Often, insufficient length, width, consistency, vascularization, and the risk for pericarditis are mentioned among the drawbacks of pleural and pericardial flaps [30,40]. In our experience, we have observed that the pericardial flap demonstrates favorable properties. Pericardial sac is in the direct neighborhood of the PBF; a well-prepared flap has proper diameter and consistency, and it demonstrates good adhesiveness to the BS. We have never observed cases of ischemia or necrosis. It should be remembered that, at the end of the operation, the pericardium must be reconstructed to prevent heart dislocation. To avoid pericardial restriction, it is important to sterilize the pleural cavity carefully and to close the pericardial defect loosely. In patients with acute empyema, a soft catheter is placed in the pericardial sac with an exit site on the skin. The catheter allows evacuation of the infected fluid and irrigation of the pericardium with antiseptics. When the effluent becomes clear, the catheter can be removed easily. In our patients, no purulent pericarditis was observed in the early postoperative period, despite the potential risk for this complication.

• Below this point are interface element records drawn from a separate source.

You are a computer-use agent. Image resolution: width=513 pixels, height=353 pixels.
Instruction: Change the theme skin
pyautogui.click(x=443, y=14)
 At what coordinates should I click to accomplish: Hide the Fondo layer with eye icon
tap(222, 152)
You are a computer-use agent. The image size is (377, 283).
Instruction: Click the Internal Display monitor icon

The use of biologic glue is an important element of the technique of PBF closure. The application of fibrin glue for reinforcement of the BS after pulmonary resection is well known [41]. In our opinion, the biologic glue improves the seal obtained after suturing the ends on the fistula edges. This technique is used relatively frequently during endoscopic procedures [12,13].

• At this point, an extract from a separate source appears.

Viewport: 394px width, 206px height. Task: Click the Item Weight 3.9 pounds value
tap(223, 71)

Comparing the results of PBF treatment in our patients, with the use of three methods, we can say that the described PPF technique is more effective in regard to the number of healed fistulas and hospitalization time. The use of the patient's own pericardium has been the preferred method for PBF coverage in our department during the last five years. The shortest overall hospitalization time was obtained in patients treated by the PPF method, followed by MYO, and the longest was obtained in those who underwent the OMT procedure. The mean time of pleural cavity drainage turned out to be similar to that in patients operated on by traditional methods. The lack of perioperative death should be emphasized as beneficial for this method. The general number of complications and death rate within the six month follow up were similar. Obviously, we realize that the efficacy of the method should be confirmed in by observation of larger cohort of patients.
Conclusion
Pericardial flap supported by fibrin glue can be an effective method adjunctive to the treatment of post-pneumonectomy bronchial fistula in selected patients. Compared with other methods of the BS reinforcement (omentopasty and myoplasty), this one showed a higher percentage of healing of the fistulas and shorter hospital drainage time and hospital stay.
Footnotes
Authors Disclosure Statement
No competing financial interests exist.